What is important to consider is that, for many people, they experienced both abandonment and intrusion in early development, and so their adult attachment experience may alternate between needing distance and needing closeness. Additionally, it is important to remember that our attachment styles are not fixed and can continue to develop as we develop relationships as adults.
It's totally understandable that as part of our intimate relationships we want to feel accepted, validated, and even loved unconditionally. However, if you depend on another person to fulfill your needs and define your life, this will be unsustainable and put undue pressure on your partner and your relationship.
The 4 points of balance to achieve in a relationship.

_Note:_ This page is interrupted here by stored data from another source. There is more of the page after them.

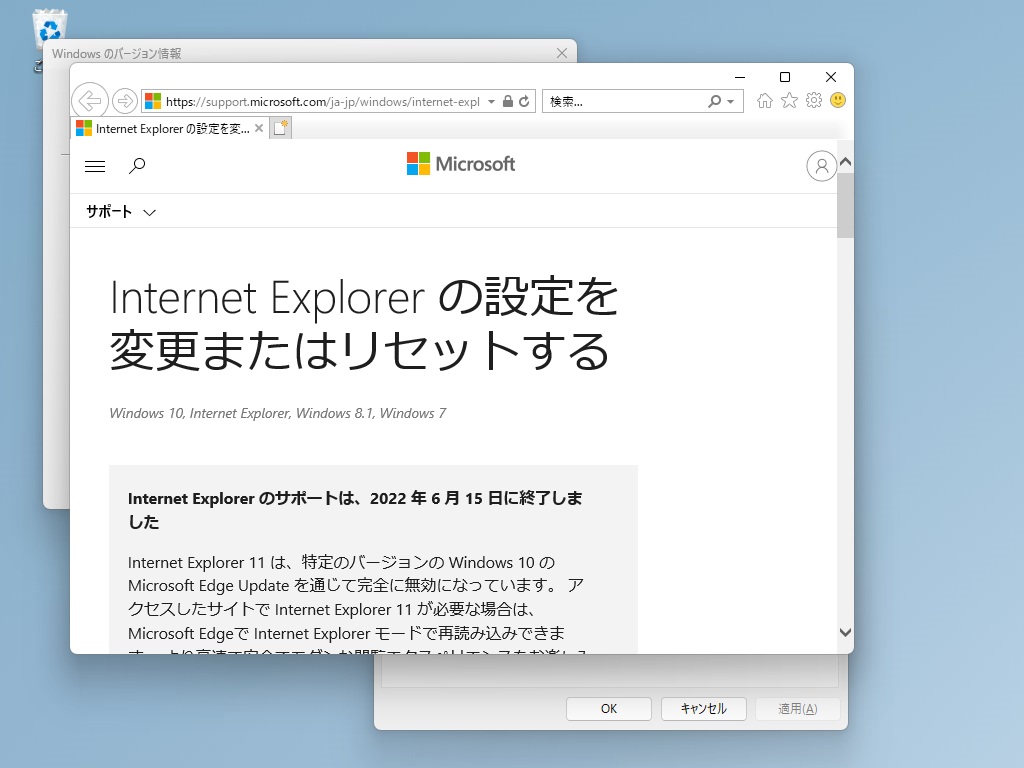Open the home page via the home icon
The image size is (1024, 768).
coord(763,100)
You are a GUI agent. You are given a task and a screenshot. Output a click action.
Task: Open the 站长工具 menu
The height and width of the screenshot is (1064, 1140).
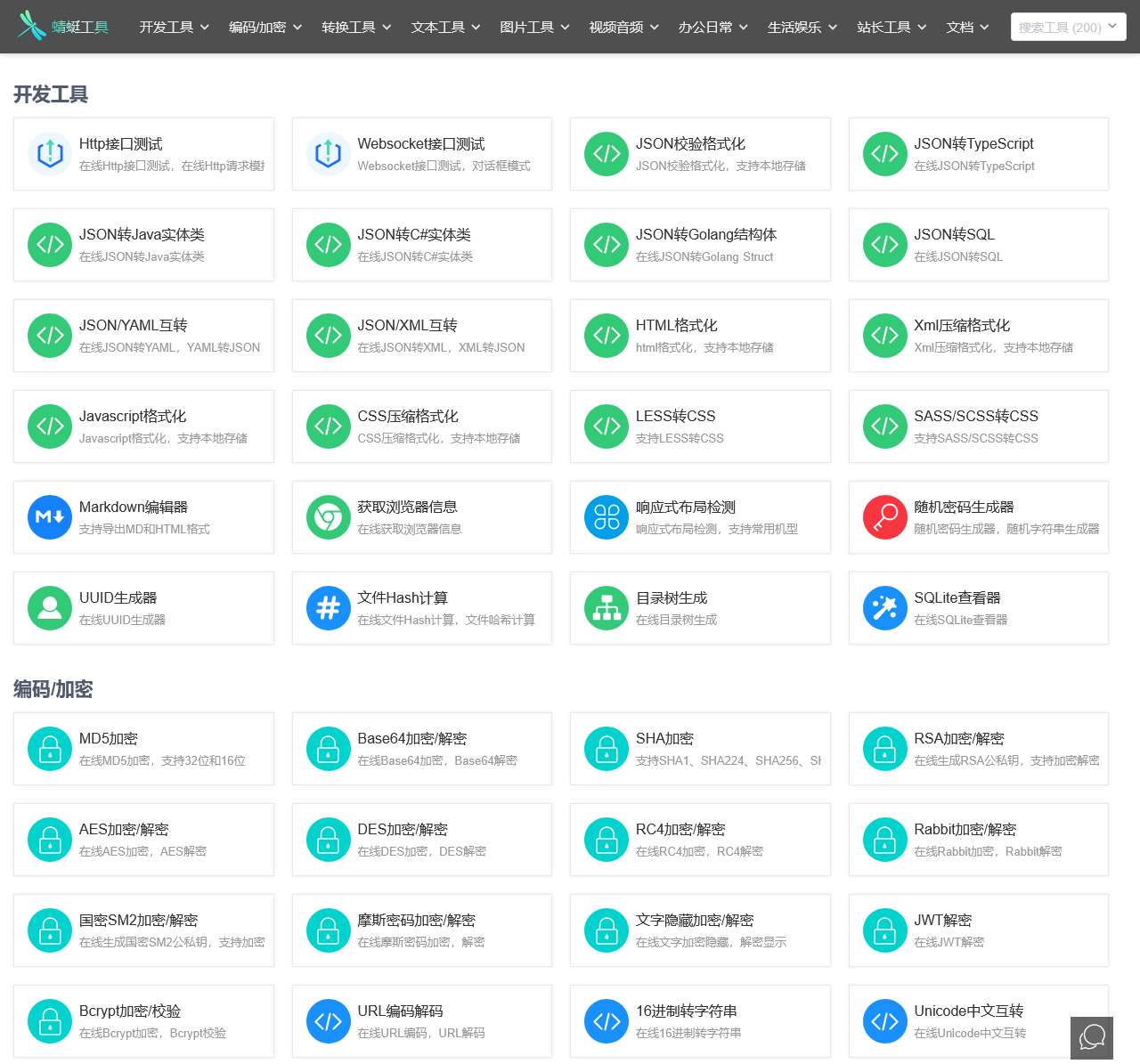tap(892, 28)
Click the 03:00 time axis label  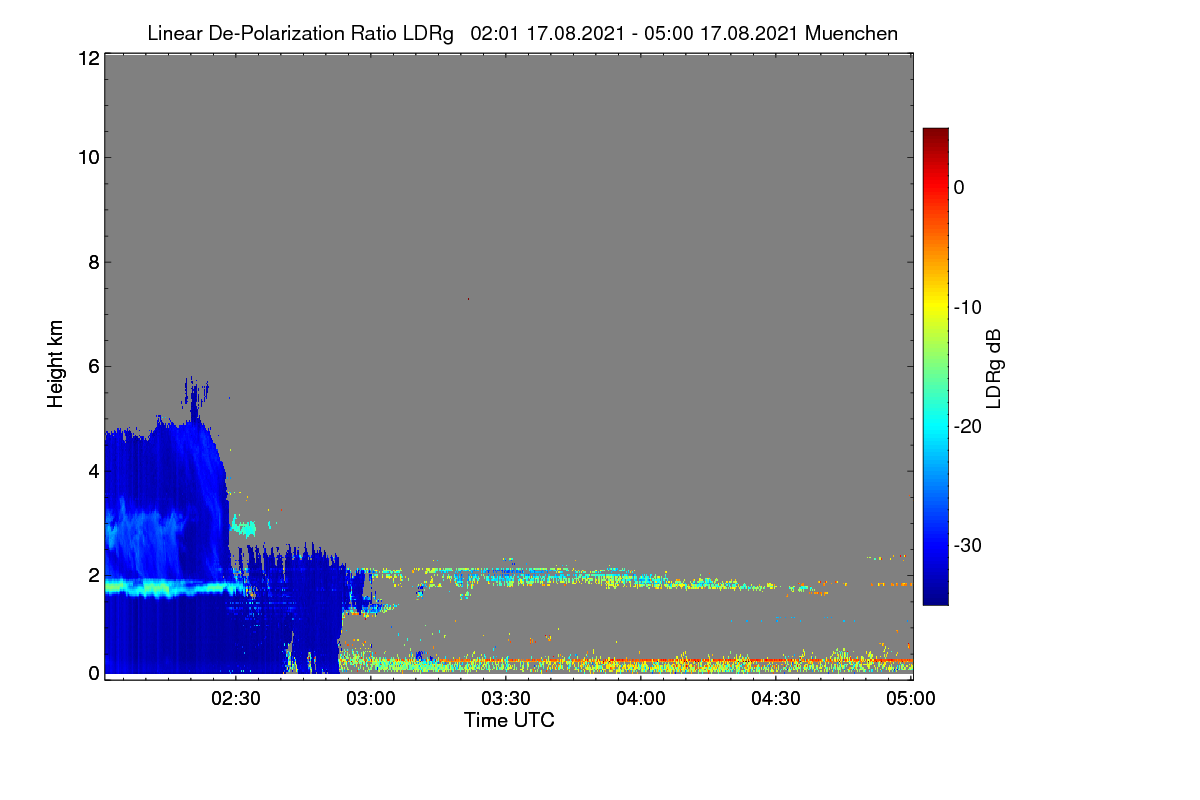[371, 700]
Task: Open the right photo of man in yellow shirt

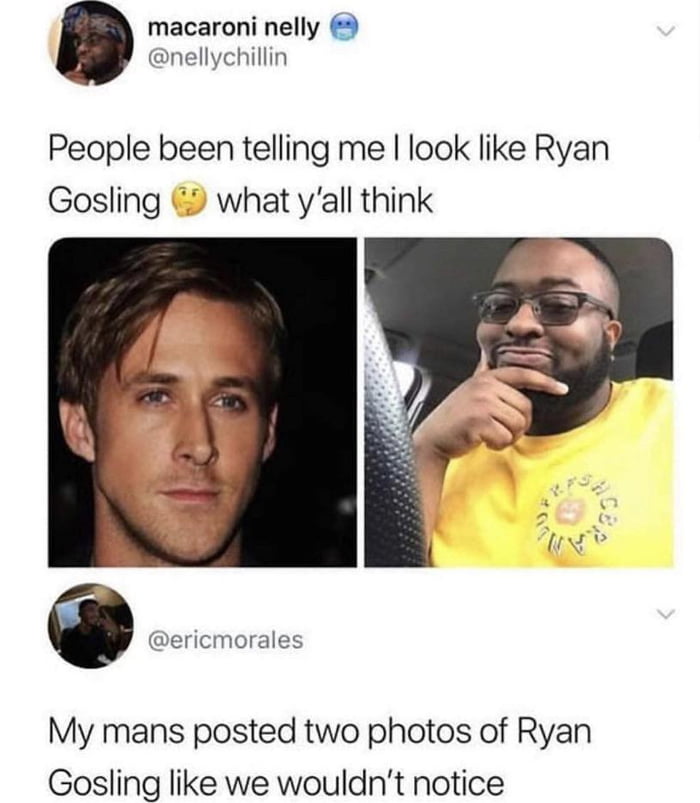Action: tap(519, 403)
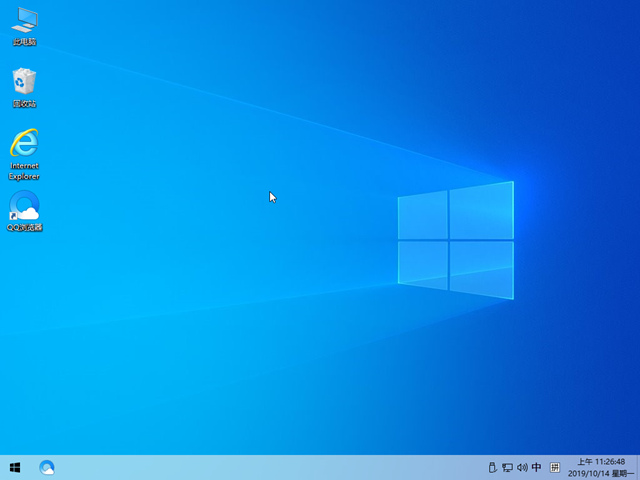Click the QQ浏览器 label text on the desktop
This screenshot has height=480, width=640.
tap(24, 228)
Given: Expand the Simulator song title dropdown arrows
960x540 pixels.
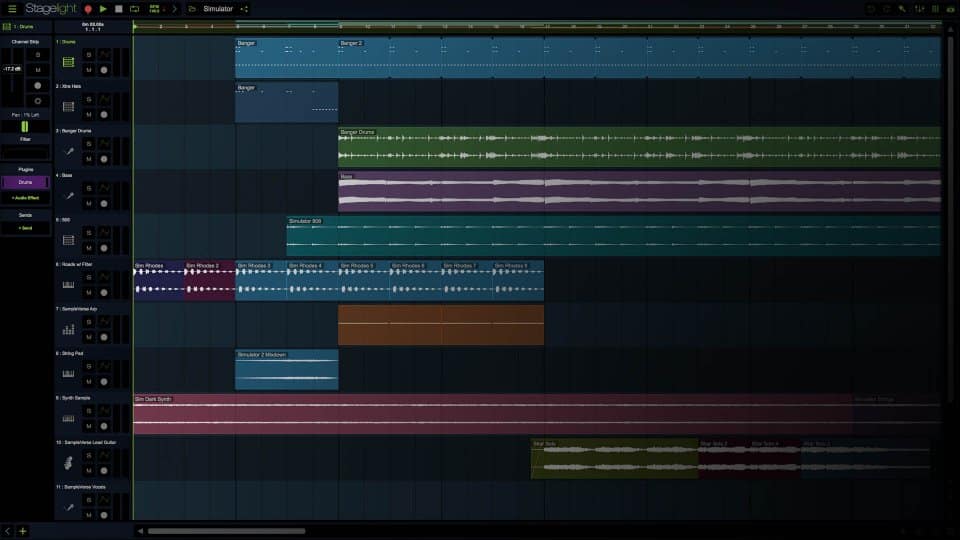Looking at the screenshot, I should point(244,9).
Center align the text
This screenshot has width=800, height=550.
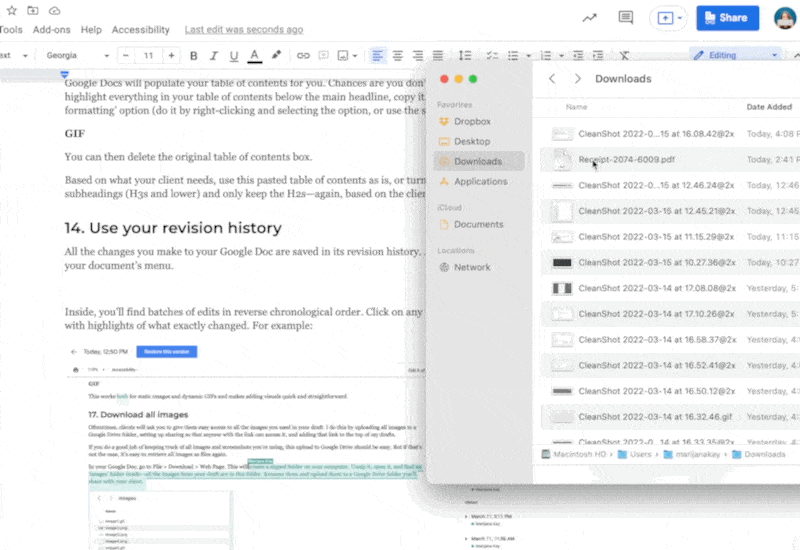(x=398, y=55)
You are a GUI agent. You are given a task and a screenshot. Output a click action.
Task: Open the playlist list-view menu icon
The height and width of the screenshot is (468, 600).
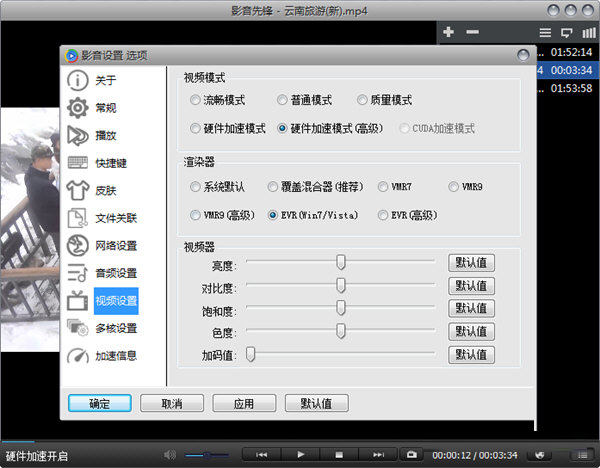point(545,32)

In terms of this balance between autonomy and attachment, Schnarch's work on "the crucible four points of balance" offers excellent foundational touchstones for embodied individuality and creating meaningful relationships.
I've modified Schnarch's concepts a bit to fit with a somatic and relational frame:
1st point of balance: A felt sense of differentiated self
- Your sense of self is flexible, not rigid.
- You have an internalized set of core values that direct your life.
- You have a feeling of yourself as authentic and cohesive that is consistent in any context and relationship.
- You are able to feel the ground of your separate subjective reality, even when others pressure you or assert their difference.
- Your senses of identity, values, and strength come from within yourself.
- You don't have to be right. You can accept someone's different view or even recognize when you have hurt someone, and you don't collapse.
2nd point of balance: A regulated nervous system
- You have an awareness of your somatic experience, and you are able to sense your needs, boundaries, and feelings that arise in your attachment to your partner.
- You have the ability to notice physiological activation in your body and regulate your nervous system to yourself and those that you love safely during times of stress or conflict.
- In general, you can self-soothe and regulate your nervous system.
3rd point of balance: Regulated responding
- This point involves differentiation and the ability to maintain a "felt sense" that your partner has a separate subjective reality that is just as valid as your own. Regulated responding involves two people meeting in the "space between." The "space between" refers to where conscious relating between two people takes place. Conscious and healthy relating between two people requires an understanding that there are two individuals in the couple with equally valid subjective realities, and where we encounter one another is in the "space between" us.
- Grounded responding involves regulated, open, curious, and nondefensive availability to listen to your partner's subjective experience and share your own.
4th point of balance: commitment
- Commitment (aka Schnarch's "endurance") is formed on the concept of mastery. One cannot master anything without commitment and willingness to endure. Commitment allows us to make mistakes, apply new skills, be seen and celebrate, and feel our strength to survive. Commitment allows us to accomplish goals, show up even when you don't want to, fail, experience resilience, and withstand rupture and stress. (Note: To be clear, commitment is absolutely not acceptance of abuse or mistreatment. But it is about tolerating discomfort in service of individual growth and relational growth.)
The bottom line
If you think about the last time you were in a yoga class, rode a bike, or walked up a rocky hill, you can attest to the fact that balance isn't a permanent state. Balance is a continual sensing of your body in space and an attentive sensing of what you are feeling and needing from moment to moment. Learning how to sense into and find balance between our need for connection and our need for separateness is at the core of being in a relationship, and it is truly the most precious dance we get to do as human beings.